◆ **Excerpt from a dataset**
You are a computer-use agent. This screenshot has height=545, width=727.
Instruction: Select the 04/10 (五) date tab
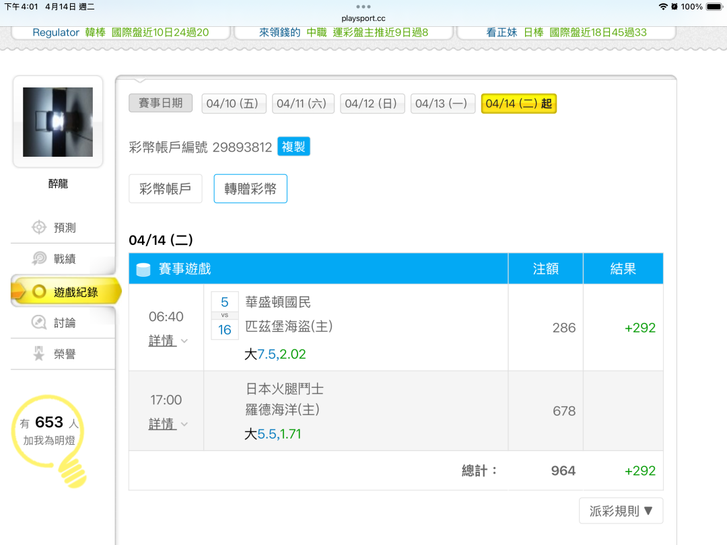coord(232,104)
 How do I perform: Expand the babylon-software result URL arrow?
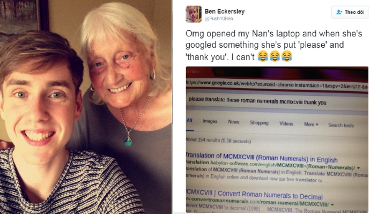click(x=358, y=168)
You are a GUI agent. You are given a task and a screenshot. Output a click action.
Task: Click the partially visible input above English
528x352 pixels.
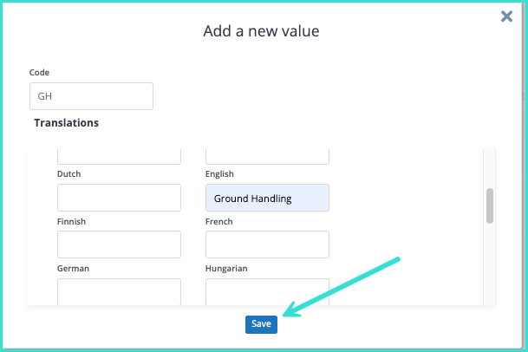(x=267, y=156)
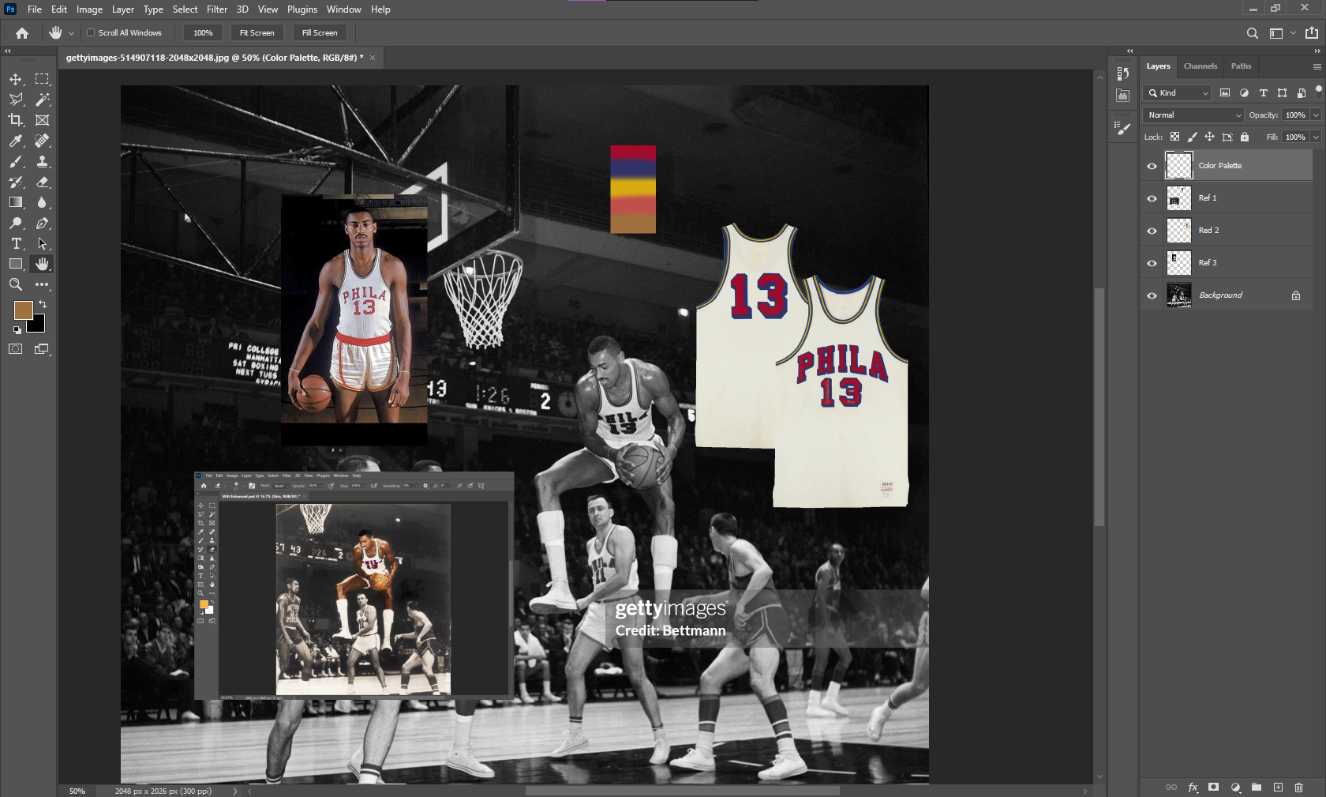Screen dimensions: 1326x797
Task: Select the Eyedropper tool
Action: point(16,141)
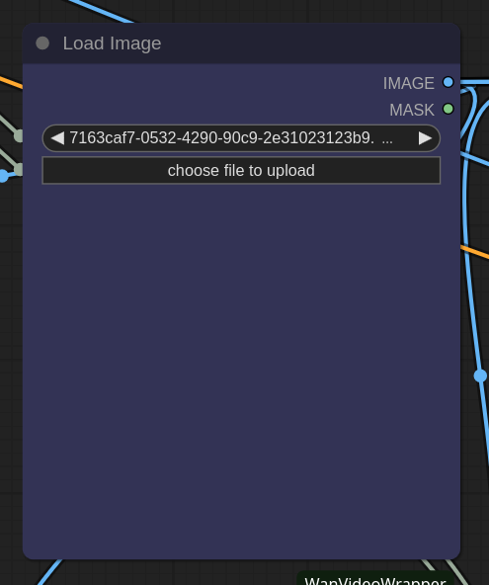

◆ **Exercise directions**
Reproduce the listing above word for word, starting with the line that contains "How do I perform: Expand" and continuing through the end of the listing. Leave the pictures out of your answer.

◆ **Completed exercise**
 How do I perform: Expand the babylon-software result URL arrow?
click(x=358, y=168)
You are a GUI agent. You are given a task and a screenshot. Output a click action.
Task: Click the partially visible input above English
528x352 pixels.
(x=267, y=156)
Screen dimensions: 1326x797
Task: Select the Eyedropper tool
Action: point(16,141)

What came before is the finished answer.